-- The problem --
Can you copy out, word for word, the rows below from the one containing "Click the 프리미엄 버전 premium button" up to and including the one containing "Looking at the screenshot, I should [366, 95].", and nothing else?

-- Records provided --
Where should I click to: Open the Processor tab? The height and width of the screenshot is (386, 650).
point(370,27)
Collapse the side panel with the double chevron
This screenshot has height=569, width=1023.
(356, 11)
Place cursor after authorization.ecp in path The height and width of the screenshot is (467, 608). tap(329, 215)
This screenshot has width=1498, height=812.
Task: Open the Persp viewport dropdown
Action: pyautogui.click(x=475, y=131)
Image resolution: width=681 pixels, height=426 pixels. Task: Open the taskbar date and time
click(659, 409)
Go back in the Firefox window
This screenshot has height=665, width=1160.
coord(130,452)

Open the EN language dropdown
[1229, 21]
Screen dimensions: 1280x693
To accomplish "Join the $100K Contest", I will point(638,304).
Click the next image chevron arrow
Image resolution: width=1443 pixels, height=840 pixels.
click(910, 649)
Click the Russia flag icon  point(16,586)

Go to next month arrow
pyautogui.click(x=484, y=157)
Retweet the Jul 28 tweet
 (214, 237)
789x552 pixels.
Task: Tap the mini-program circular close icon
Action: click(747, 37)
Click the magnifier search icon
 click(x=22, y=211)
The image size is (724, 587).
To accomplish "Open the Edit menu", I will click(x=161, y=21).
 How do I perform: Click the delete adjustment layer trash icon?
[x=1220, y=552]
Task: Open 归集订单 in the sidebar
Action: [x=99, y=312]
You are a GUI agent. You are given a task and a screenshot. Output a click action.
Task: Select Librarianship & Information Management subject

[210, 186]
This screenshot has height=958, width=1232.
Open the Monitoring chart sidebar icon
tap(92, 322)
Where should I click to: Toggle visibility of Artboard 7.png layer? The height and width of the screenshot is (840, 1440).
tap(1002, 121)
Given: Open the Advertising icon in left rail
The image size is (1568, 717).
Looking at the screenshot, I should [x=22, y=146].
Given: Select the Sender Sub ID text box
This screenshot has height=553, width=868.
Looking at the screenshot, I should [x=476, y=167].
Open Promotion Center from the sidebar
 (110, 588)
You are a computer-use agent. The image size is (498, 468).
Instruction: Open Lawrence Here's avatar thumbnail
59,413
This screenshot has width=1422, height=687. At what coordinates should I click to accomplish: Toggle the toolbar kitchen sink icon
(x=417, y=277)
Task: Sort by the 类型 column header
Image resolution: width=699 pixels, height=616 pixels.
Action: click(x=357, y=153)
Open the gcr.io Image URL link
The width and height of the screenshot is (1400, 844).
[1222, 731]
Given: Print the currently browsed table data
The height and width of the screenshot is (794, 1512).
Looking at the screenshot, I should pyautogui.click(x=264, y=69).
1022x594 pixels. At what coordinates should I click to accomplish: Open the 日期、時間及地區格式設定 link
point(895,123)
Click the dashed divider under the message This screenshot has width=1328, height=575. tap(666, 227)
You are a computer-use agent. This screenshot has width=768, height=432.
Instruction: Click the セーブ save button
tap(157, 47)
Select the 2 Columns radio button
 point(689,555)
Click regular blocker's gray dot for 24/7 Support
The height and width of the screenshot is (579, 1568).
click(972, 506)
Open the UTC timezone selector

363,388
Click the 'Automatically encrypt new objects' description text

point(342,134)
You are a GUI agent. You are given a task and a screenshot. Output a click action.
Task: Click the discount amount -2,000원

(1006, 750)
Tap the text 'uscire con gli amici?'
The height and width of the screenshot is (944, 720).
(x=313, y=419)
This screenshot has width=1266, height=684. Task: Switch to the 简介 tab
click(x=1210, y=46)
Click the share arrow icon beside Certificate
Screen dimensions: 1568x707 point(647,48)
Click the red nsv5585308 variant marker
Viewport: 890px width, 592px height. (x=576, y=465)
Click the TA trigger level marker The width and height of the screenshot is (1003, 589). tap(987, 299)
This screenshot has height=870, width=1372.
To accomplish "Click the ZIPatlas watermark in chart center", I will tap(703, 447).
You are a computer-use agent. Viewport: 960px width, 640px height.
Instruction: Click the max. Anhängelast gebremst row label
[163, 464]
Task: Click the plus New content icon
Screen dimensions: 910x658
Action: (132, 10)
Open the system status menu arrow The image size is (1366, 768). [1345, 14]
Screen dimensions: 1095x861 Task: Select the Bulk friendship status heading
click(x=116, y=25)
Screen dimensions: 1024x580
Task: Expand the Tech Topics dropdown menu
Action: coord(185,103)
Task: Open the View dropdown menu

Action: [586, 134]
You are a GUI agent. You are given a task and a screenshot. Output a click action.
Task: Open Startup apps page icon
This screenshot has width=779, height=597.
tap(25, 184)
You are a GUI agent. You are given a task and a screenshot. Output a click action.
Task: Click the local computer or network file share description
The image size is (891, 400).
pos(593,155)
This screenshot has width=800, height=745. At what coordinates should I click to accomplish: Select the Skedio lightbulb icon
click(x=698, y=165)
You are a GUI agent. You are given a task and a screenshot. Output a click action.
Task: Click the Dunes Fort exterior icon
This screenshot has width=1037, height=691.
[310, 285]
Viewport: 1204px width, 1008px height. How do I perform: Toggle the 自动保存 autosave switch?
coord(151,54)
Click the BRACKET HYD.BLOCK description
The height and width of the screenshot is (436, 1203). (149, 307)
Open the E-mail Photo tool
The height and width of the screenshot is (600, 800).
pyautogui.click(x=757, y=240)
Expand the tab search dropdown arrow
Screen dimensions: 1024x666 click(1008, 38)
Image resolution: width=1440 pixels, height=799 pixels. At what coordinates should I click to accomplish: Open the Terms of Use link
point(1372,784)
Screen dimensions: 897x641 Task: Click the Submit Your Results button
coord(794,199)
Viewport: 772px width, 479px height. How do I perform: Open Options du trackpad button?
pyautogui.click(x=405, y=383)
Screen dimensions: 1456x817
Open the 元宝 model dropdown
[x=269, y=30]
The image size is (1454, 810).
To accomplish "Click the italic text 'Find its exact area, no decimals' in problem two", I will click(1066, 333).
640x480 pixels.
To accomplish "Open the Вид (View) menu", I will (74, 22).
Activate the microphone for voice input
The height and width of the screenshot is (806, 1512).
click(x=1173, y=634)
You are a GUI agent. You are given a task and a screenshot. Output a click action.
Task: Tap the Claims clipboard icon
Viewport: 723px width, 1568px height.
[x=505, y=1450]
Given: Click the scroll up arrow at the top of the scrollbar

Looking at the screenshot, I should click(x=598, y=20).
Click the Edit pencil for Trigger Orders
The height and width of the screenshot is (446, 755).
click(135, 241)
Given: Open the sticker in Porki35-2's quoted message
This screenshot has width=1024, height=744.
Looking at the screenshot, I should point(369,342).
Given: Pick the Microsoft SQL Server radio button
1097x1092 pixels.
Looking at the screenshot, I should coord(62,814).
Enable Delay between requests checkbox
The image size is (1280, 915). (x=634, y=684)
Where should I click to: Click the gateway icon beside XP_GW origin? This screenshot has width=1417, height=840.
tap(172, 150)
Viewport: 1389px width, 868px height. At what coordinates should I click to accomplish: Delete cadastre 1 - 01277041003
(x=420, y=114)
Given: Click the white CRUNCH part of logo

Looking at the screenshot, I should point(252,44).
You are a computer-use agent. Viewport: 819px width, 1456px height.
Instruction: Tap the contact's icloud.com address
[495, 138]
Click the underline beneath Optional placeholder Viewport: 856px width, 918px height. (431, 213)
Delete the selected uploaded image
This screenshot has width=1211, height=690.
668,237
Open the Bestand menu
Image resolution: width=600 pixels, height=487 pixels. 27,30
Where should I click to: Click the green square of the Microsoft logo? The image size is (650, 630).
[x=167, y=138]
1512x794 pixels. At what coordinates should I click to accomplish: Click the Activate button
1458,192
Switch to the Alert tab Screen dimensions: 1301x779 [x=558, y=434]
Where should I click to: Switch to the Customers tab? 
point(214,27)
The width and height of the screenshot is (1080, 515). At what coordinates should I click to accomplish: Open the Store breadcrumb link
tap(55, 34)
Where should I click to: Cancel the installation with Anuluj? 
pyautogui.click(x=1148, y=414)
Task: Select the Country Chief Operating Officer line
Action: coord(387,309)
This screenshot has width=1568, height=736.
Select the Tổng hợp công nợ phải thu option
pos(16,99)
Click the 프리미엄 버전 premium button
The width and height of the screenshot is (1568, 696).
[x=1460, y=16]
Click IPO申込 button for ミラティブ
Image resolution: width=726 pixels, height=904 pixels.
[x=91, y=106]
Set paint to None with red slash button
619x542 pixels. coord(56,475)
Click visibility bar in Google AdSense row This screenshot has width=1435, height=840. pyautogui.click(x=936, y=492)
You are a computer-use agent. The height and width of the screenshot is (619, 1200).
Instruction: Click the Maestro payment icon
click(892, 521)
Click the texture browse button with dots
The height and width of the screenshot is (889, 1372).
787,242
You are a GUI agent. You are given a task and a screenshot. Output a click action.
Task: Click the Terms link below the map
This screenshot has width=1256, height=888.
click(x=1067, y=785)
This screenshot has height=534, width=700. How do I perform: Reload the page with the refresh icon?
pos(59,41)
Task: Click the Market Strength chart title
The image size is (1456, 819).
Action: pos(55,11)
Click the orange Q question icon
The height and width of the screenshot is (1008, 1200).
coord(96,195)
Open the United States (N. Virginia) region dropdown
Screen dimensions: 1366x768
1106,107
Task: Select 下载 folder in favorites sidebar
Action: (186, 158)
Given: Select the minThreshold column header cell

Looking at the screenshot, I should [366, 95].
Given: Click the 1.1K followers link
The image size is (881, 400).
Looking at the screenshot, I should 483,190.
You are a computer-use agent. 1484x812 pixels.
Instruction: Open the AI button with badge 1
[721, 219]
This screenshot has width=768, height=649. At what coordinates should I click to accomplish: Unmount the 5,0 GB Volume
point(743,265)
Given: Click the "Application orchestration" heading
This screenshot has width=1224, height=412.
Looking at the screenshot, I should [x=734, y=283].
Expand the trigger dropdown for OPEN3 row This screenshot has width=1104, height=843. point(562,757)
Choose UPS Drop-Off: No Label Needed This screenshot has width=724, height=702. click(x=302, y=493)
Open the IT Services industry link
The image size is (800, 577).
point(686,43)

-- Response for this exercise --
Click the 프리미엄 버전 premium button
The width and height of the screenshot is (1568, 696).
[x=1460, y=16]
Click IPO申込 button for ミラティブ
Image resolution: width=726 pixels, height=904 pixels.
[x=91, y=106]
Set paint to None with red slash button
619x542 pixels. coord(56,475)
Click visibility bar in Google AdSense row This screenshot has width=1435, height=840. pyautogui.click(x=936, y=492)
You are a computer-use agent. The height and width of the screenshot is (619, 1200).
Instruction: Click the Maestro payment icon
click(892, 521)
Click the texture browse button with dots
The height and width of the screenshot is (889, 1372).
787,242
You are a GUI agent. You are given a task and a screenshot. Output a click action.
Task: Click the Terms link below the map
This screenshot has width=1256, height=888.
click(x=1067, y=785)
This screenshot has height=534, width=700. How do I perform: Reload the page with the refresh icon?
pos(59,41)
Task: Click the Market Strength chart title
The image size is (1456, 819).
Action: pos(55,11)
Click the orange Q question icon
The height and width of the screenshot is (1008, 1200).
coord(96,195)
Open the United States (N. Virginia) region dropdown
Screen dimensions: 1366x768
1106,107
Task: Select 下载 folder in favorites sidebar
Action: (186, 158)
Given: Select the minThreshold column header cell

Looking at the screenshot, I should [366, 95].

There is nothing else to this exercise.